Due to the asymmetrical armstroke of the freestyle and backstroke, the kick also acts as a stabilizer. In these two strokes, as one arm is recovering out of the water, the other is producing a propulsive force. Since this force acts to the side of the swimmers center of gravity, a moment is applied to the body which causes the swimmer to twist in the water. This twist increases the pressure drag as the body becomes less streamlined. A proper kick helps to keep the body streamlined, thereby reducing the drag.
In the freestyle, their are three types of kicks: The six-beat kick, the two-beat kick, and the two-beat crossover kick. The six beat kick is favored by sprinters while the variations of the two beat kick are favored by distance swimmers. However there is no proof that one kick is better than another. However, the six beat kick might help lift the sprinter higher in the water, while the two beat kick retains the stabilizing effect while conserving the energy of the long distance swimmer.
The butterfly kick is also known as the dolphin kick since it simulates the movement of a dolphin tail. The thrust, as mentioned previously, is derived from the sculling motion of the feet through the water. The butterfly kick also has a stabilizing effect by aiding in the timing of the stroke. Most people find the butterfly the most difficult to perform. However, with the proper stroke mechanics and timing, one should find that the butterfly is a very simple stroke to perform.
Since the butterfly kick mimics the movements of a dolphins tail, comparisons between man and dolphin have been made. The studies show a remarkable similarity between champion butterfly swimmers and captive dolphins. The differences lie in the duration of the up and down strokes of the kick. The dolphin has a much faster up-stroke as the muscles have developed for this feat. The down-stroke is faster in man and so the overall duration of the kick is very similar.

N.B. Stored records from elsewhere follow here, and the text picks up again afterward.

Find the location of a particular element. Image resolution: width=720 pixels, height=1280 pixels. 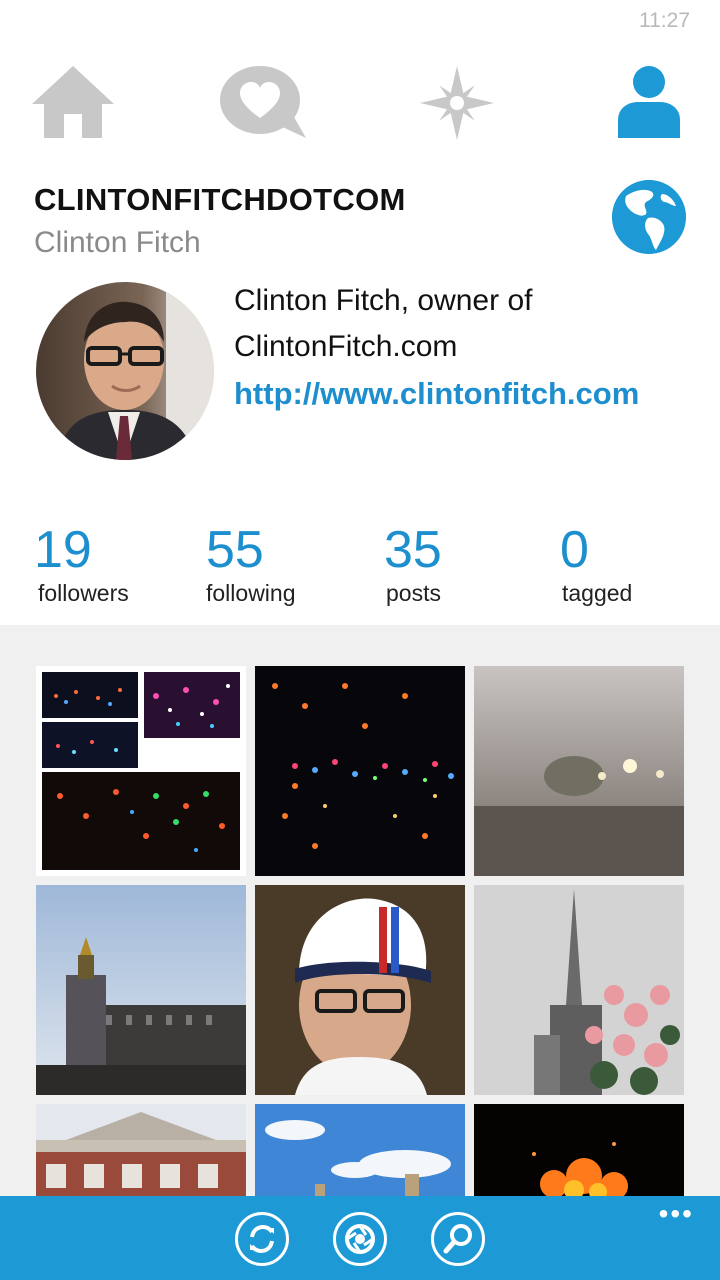

status-bar: 11:27 is located at coordinates (360, 22).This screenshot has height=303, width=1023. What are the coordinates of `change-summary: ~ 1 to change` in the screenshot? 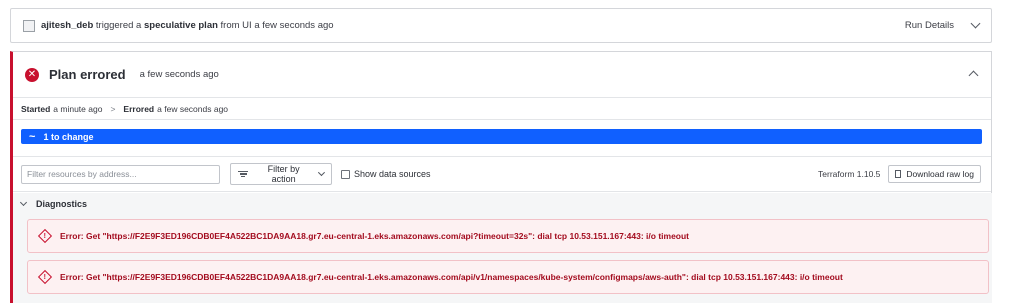 It's located at (502, 138).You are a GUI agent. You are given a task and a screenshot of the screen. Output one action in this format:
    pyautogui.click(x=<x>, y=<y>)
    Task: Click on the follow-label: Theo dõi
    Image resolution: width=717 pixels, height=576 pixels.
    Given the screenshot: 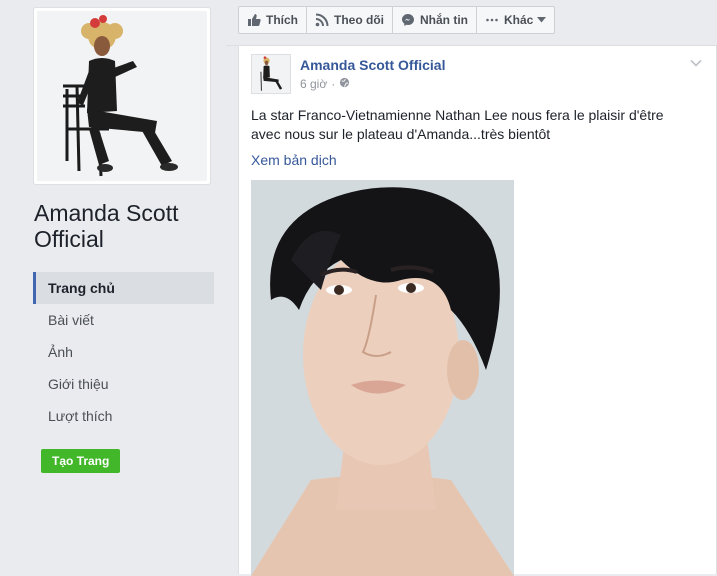 What is the action you would take?
    pyautogui.click(x=359, y=20)
    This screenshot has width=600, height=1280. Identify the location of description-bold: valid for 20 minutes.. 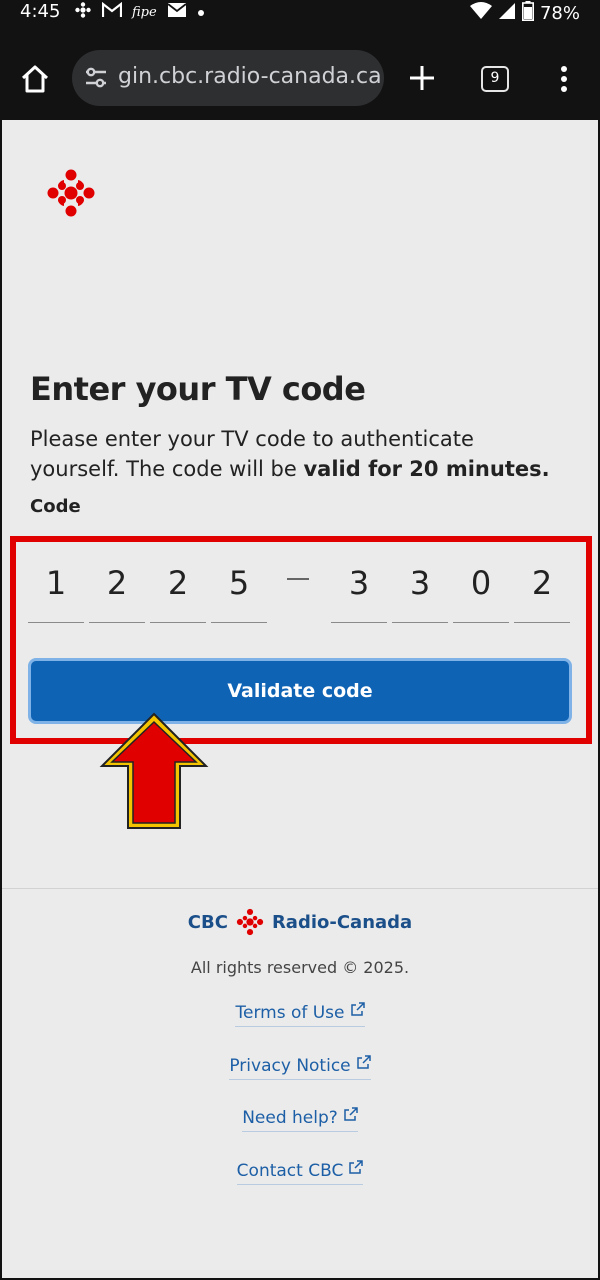
(426, 469).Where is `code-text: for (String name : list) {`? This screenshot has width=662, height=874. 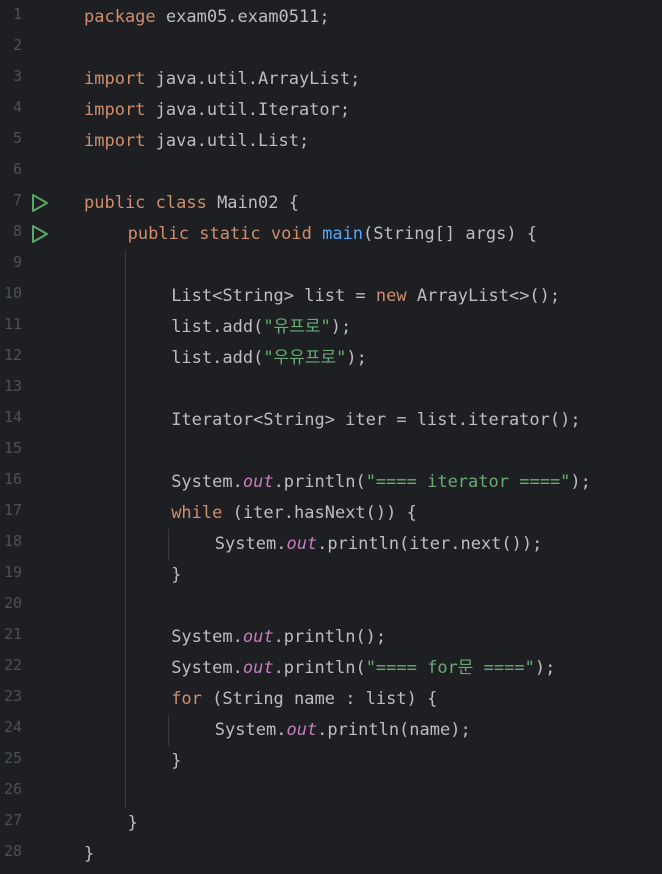
code-text: for (String name : list) { is located at coordinates (304, 699).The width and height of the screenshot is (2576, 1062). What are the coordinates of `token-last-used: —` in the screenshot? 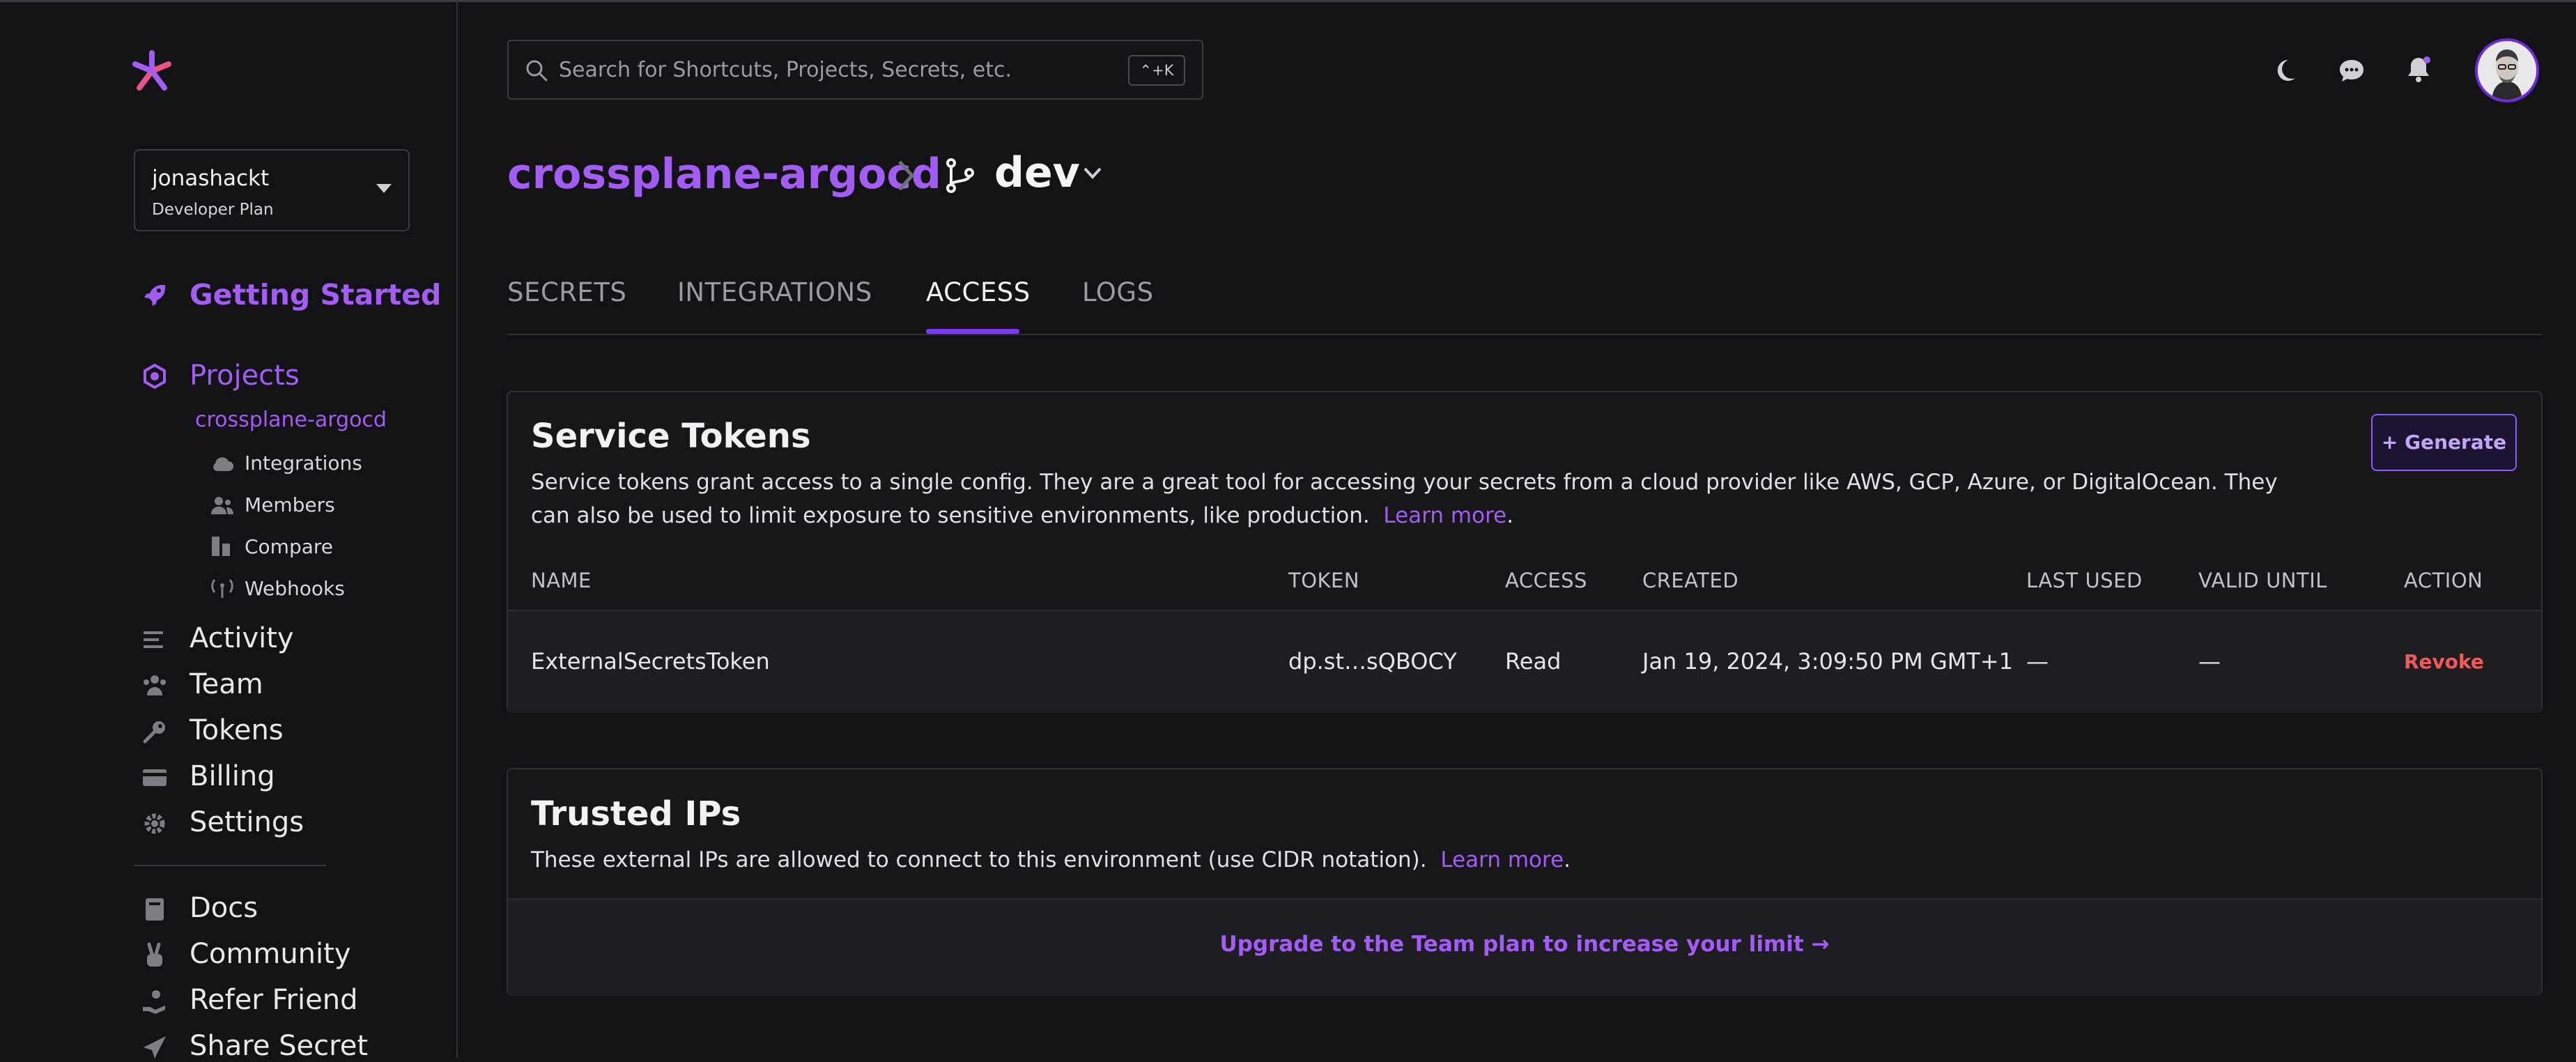 It's located at (2038, 662).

So, as one can see, the gap between champion swimmers and recreational swimmers is the ability to use the basic principles of fluid dynamics to ones advantage. This shouldn't be too difficult, after all, anyone who has ever treaded water knows how to app ly these concepts. However, applying them while swimming is another issue. The fastest swimmers don't think about how their hands move through the water, but rather have a feel for the water. In fact, Mark Spitz used to say that he pulled his hand straight back down the middle of his body. Of coarse, this would be terribly inefficient as we discussed. In reality, Mark used all of the techniques shown here to make him one of the best swimmers in history.